### Short problem
Arrange the lines of the material below as a numbered list, omitting any blank lines.

Extracted records:
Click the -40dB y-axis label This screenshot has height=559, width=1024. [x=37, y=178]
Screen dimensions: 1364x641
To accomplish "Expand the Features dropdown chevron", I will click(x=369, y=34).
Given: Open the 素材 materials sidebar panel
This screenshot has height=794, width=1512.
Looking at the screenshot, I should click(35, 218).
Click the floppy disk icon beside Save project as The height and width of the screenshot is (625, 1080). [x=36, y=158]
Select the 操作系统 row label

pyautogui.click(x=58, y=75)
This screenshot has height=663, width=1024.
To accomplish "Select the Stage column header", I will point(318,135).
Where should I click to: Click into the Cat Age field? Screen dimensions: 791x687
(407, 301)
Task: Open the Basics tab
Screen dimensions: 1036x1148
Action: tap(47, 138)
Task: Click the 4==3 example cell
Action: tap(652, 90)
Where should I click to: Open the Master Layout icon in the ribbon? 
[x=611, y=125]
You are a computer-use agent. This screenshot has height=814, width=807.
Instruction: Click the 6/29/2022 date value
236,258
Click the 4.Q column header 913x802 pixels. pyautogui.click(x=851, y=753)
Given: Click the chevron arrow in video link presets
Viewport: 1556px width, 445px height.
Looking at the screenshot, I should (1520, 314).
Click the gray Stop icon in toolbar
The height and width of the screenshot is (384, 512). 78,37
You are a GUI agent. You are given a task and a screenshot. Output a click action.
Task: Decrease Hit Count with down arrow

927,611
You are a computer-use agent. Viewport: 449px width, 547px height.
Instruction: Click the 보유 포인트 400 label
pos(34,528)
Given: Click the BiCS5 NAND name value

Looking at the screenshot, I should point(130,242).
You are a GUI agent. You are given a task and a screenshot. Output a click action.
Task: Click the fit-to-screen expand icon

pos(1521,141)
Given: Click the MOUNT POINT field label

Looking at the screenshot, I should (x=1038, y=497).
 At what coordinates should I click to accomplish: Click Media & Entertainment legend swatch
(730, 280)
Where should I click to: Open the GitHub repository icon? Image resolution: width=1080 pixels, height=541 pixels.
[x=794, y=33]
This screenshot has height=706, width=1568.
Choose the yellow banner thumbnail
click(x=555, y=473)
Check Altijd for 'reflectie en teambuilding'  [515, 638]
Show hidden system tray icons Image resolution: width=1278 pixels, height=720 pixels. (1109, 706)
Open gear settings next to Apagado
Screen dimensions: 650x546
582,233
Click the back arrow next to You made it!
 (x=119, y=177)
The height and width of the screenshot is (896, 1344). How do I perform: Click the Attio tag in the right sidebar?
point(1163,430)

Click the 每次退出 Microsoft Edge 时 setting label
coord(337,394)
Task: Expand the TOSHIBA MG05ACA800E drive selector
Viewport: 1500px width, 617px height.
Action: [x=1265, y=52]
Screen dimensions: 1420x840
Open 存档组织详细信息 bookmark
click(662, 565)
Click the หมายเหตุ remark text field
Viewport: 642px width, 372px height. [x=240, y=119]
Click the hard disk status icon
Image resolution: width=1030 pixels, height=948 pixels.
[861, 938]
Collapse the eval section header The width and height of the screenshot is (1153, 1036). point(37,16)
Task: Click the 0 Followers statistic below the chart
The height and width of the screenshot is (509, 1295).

### Correct answer
1. Click the -40dB y-axis label This screenshot has height=559, width=1024. [x=37, y=178]
2. Screen dimensions: 1364x641
3. To accomplish "Expand the Features dropdown chevron", I will click(x=369, y=34).
4. Given: Open the 素材 materials sidebar panel
5. This screenshot has height=794, width=1512.
6. Looking at the screenshot, I should click(35, 218).
7. Click the floppy disk icon beside Save project as The height and width of the screenshot is (625, 1080). [x=36, y=158]
8. Select the 操作系统 row label
9. pyautogui.click(x=58, y=75)
10. This screenshot has height=663, width=1024.
11. To accomplish "Select the Stage column header", I will point(318,135).
12. Where should I click to: Click into the Cat Age field? Screen dimensions: 791x687
13. (407, 301)
14. Task: Open the Basics tab
15. Screen dimensions: 1036x1148
16. Action: tap(47, 138)
17. Task: Click the 4==3 example cell
18. Action: tap(652, 90)
19. Where should I click to: Open the Master Layout icon in the ribbon? 
20. [x=611, y=125]
21. You are a computer-use agent. This screenshot has height=814, width=807.
22. Instruction: Click the 6/29/2022 date value
23. 236,258
24. Click the 4.Q column header 913x802 pixels. pyautogui.click(x=851, y=753)
25. Given: Click the chevron arrow in video link presets
26. Viewport: 1556px width, 445px height.
27. Looking at the screenshot, I should (1520, 314).
28. Click the gray Stop icon in toolbar
29. The height and width of the screenshot is (384, 512). 78,37
30. You are a GUI agent. You are given a task and a screenshot. Output a click action.
31. Task: Decrease Hit Count with down arrow
32. 927,611
33. You are a computer-use agent. Viewport: 449px width, 547px height.
34. Instruction: Click the 보유 포인트 400 label
35. pos(34,528)
36. Given: Click the BiCS5 NAND name value
37. Looking at the screenshot, I should point(130,242).
38. You are a GUI agent. You are given a task and a screenshot. Output a click action.
39. Task: Click the fit-to-screen expand icon
40. pos(1521,141)
41. Given: Click the MOUNT POINT field label
42. Looking at the screenshot, I should (x=1038, y=497).
43.  At what coordinates should I click to accomplish: Click Media & Entertainment legend swatch
44. (730, 280)
45. Where should I click to: Open the GitHub repository icon? Image resolution: width=1080 pixels, height=541 pixels.
46. [x=794, y=33]
47. This screenshot has height=706, width=1568.
48. Choose the yellow banner thumbnail
49. click(x=555, y=473)
50. Check Altijd for 'reflectie en teambuilding'  [515, 638]
51. Show hidden system tray icons Image resolution: width=1278 pixels, height=720 pixels. (1109, 706)
52. Open gear settings next to Apagado
53. Screen dimensions: 650x546
54. 582,233
55. Click the back arrow next to You made it!
56.  (x=119, y=177)
57. The height and width of the screenshot is (896, 1344). How do I perform: Click the Attio tag in the right sidebar?
58. point(1163,430)
59. Click the 每次退出 Microsoft Edge 时 setting label
60. coord(337,394)
61. Task: Expand the TOSHIBA MG05ACA800E drive selector
62. Viewport: 1500px width, 617px height.
63. Action: [x=1265, y=52]
64. Screen dimensions: 1420x840
65. Open 存档组织详细信息 bookmark
66. click(662, 565)
67. Click the หมายเหตุ remark text field
68. Viewport: 642px width, 372px height. [x=240, y=119]
69. Click the hard disk status icon
70. Image resolution: width=1030 pixels, height=948 pixels.
71. [861, 938]
72. Collapse the eval section header The width and height of the screenshot is (1153, 1036). point(37,16)
73. Task: Click the 0 Followers statistic below the chart
74. The height and width of the screenshot is (509, 1295).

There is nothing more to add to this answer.